Un fichier perdu peut déjà avoir un coût
Les incidents les plus fréquents sont souvent les plus simples.
Un collaborateur peut supprimer un dossier, enregistrer un document sur une ancienne version ou remplacer par erreur un fichier partagé. Sans historique, il faut rechercher une copie dans les emails, solliciter les collègues ou recommencer le travail.
Les conséquences peuvent être immédiates :
- un devis envoyé en retard ;
- un contrat introuvable avant une échéance ;
- une facture à reconstruire ;
- plusieurs heures de travail perdues ;
- une mauvaise version transmise au client.
Une sauvegarde adaptée permet de restaurer uniquement le document concerné, dans la bonne version, sans perturber les autres utilisateurs.
La panne d'un poste peut immobiliser un collaborateur
Lorsqu'un ordinateur tombe en panne, le remplacement du matériel ne suffit pas toujours.
Il faut aussi retrouver les documents, réinstaller les logiciels, reconfigurer la messagerie, reconnecter les dossiers partagés et rétablir les accès nécessaires.

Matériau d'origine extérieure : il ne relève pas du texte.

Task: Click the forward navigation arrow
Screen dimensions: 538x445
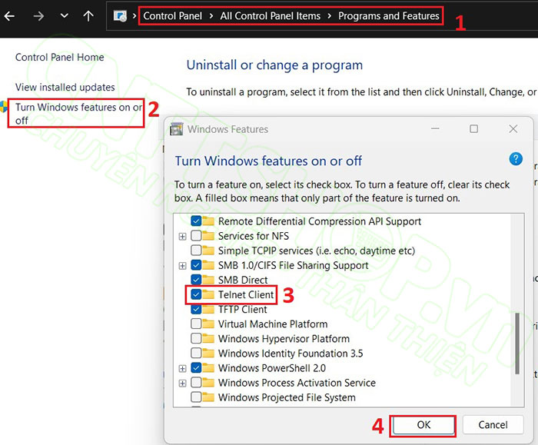Action: 38,15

Sans préparation, un salarié peut rester inactif pendant plusieurs heures, voire plusieurs jours. Pour une fonction commerciale, comptable ou administrative, ce délai peut retarder des commandes, des paiements ou des réponses importantes.
La protection d'un poste doit donc tenir compte à la fois des données et du temps nécessaire pour remettre l'utilisateur en situation de travailler.
La panne d'un serveur peut arrêter plusieurs services
L'impact change d'échelle lorsqu'un serveur, un NAS ou un espace partagé devient indisponible.
Les commerciaux peuvent perdre l'accès aux devis. La comptabilité peut ne plus consulter les factures. Les équipes peuvent être privées des dossiers clients ou des documents de production.
L'entreprise continue parfois à recevoir des demandes, mais ne dispose plus des informations nécessaires pour y répondre.
Dans ce cas, restaurer quelques fichiers ne suffit plus. Il faut remettre en fonctionnement le stockage, les services, les droits d'accès et parfois les applications qui dépendent du serveur.
La vitesse de reprise devient alors aussi importante que la présence d'une copie.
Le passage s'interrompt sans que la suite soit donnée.